▶ _Task goal_: Please repeat the lines below, exactly and only, from the one that holds "Click the line together, not" through the one that holds "1240x723 pixels.".

▶ _Recorded information_:
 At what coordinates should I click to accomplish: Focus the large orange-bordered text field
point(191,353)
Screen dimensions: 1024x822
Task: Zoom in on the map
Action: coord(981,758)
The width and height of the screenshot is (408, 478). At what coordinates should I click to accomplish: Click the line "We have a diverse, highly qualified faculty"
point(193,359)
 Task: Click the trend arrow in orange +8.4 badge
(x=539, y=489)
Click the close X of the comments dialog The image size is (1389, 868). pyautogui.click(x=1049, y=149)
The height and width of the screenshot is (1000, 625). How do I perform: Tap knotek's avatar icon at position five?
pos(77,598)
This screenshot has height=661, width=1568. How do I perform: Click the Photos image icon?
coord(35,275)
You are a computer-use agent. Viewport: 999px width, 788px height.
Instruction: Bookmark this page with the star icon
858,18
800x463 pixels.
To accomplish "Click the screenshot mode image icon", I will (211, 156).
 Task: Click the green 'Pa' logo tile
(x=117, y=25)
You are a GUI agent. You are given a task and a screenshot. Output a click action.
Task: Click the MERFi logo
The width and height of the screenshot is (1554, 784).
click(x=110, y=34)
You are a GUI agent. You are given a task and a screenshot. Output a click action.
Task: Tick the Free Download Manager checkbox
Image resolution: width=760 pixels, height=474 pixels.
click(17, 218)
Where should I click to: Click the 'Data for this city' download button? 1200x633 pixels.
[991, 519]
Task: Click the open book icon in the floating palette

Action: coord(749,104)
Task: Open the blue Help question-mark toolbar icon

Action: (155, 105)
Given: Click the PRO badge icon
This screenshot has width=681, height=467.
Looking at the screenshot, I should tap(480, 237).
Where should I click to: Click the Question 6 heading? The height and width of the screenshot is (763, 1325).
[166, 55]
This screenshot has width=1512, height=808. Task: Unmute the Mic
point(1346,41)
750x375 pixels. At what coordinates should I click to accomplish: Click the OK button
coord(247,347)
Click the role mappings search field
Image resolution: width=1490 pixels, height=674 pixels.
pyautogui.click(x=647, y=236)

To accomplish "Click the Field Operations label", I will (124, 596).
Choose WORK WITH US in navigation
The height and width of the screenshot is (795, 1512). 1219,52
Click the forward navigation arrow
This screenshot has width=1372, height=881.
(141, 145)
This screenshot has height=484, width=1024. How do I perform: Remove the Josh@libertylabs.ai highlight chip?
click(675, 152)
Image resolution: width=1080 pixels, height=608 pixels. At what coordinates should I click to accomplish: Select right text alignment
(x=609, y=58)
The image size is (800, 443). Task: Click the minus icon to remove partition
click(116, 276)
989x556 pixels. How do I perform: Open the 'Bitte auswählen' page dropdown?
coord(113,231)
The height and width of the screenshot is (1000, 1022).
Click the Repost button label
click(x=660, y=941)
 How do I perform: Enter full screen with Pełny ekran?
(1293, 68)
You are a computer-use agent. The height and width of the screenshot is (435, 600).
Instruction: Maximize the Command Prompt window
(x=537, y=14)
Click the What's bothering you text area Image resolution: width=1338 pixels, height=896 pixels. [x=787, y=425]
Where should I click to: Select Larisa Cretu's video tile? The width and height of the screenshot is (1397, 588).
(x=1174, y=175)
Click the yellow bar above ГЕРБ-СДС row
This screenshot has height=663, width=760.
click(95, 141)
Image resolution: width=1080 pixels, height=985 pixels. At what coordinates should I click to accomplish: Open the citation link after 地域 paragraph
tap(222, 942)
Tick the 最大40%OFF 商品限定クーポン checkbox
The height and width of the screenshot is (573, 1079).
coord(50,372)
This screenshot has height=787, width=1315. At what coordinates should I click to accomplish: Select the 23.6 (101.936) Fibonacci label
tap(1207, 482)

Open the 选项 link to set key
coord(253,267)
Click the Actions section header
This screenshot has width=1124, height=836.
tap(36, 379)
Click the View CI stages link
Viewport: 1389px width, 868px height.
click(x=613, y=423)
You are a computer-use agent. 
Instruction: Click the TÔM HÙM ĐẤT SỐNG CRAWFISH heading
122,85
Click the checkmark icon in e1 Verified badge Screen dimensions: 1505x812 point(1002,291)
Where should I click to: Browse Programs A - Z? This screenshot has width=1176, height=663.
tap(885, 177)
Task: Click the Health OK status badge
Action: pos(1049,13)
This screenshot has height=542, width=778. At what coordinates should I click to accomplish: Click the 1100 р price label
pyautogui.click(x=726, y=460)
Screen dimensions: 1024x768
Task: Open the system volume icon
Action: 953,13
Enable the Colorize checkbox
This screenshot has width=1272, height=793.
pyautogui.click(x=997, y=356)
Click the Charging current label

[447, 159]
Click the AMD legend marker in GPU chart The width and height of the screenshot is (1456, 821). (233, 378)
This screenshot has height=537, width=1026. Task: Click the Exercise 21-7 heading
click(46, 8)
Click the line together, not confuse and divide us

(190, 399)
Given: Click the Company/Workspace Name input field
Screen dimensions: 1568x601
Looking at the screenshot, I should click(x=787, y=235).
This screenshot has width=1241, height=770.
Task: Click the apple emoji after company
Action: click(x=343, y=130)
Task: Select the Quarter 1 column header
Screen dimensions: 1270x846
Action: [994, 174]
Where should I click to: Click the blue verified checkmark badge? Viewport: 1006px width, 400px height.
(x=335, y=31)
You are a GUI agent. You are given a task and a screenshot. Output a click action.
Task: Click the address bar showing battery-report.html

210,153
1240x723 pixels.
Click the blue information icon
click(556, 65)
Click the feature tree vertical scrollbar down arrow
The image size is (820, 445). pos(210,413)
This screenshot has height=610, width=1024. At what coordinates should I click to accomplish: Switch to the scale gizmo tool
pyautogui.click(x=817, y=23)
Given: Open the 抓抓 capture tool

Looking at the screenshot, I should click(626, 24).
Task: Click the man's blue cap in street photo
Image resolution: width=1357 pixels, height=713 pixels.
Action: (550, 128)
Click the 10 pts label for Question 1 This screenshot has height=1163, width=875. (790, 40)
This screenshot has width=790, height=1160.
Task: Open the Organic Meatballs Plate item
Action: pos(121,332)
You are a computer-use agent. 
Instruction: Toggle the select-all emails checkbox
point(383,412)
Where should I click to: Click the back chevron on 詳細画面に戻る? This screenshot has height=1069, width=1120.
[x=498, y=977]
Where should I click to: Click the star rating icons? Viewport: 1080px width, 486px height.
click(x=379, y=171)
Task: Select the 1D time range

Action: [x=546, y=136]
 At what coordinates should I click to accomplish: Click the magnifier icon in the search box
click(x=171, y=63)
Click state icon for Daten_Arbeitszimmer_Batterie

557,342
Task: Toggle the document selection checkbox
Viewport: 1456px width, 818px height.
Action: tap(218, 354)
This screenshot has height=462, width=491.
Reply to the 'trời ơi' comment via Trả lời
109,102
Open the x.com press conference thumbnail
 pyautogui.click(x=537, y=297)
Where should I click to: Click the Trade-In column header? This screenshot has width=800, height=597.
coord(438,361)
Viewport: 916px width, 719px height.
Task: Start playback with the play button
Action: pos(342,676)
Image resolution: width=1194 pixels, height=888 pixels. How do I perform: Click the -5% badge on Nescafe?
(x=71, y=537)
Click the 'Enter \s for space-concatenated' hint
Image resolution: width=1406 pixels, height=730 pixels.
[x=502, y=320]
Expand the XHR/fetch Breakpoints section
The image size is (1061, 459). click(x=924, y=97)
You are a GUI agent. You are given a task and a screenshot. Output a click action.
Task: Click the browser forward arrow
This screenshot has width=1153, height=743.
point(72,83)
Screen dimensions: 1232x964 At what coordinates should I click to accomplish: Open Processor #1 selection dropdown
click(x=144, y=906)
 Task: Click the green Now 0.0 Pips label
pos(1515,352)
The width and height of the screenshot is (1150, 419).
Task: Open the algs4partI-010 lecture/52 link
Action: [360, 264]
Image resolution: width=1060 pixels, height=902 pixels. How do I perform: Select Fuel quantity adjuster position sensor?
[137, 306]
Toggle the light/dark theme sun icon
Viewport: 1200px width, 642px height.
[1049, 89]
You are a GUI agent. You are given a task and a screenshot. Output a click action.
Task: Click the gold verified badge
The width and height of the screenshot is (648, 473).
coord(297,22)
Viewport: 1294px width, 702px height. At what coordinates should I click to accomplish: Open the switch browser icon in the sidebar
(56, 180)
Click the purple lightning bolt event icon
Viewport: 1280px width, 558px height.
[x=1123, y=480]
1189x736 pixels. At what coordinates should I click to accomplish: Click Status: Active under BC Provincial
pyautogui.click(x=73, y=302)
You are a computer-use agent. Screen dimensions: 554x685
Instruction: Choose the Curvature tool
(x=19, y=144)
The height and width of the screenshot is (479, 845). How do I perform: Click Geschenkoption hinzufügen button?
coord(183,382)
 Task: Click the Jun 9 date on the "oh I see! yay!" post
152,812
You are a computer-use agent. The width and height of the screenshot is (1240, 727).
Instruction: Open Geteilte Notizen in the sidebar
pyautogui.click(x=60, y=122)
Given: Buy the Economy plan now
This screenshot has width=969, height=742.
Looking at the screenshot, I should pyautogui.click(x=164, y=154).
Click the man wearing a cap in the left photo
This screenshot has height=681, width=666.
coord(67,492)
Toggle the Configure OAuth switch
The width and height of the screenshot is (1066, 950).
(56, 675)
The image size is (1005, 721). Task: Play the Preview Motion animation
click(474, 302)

▶ _Your solution_:
Click the line together, not confuse and divide us

(190, 399)
Given: Click the Company/Workspace Name input field
Screen dimensions: 1568x601
Looking at the screenshot, I should click(x=787, y=235).
This screenshot has width=1241, height=770.
Task: Click the apple emoji after company
Action: click(x=343, y=130)
Task: Select the Quarter 1 column header
Screen dimensions: 1270x846
Action: [994, 174]
Where should I click to: Click the blue verified checkmark badge? Viewport: 1006px width, 400px height.
(x=335, y=31)
You are a GUI agent. You are given a task and a screenshot. Output a click action.
Task: Click the address bar showing battery-report.html

210,153
1240x723 pixels.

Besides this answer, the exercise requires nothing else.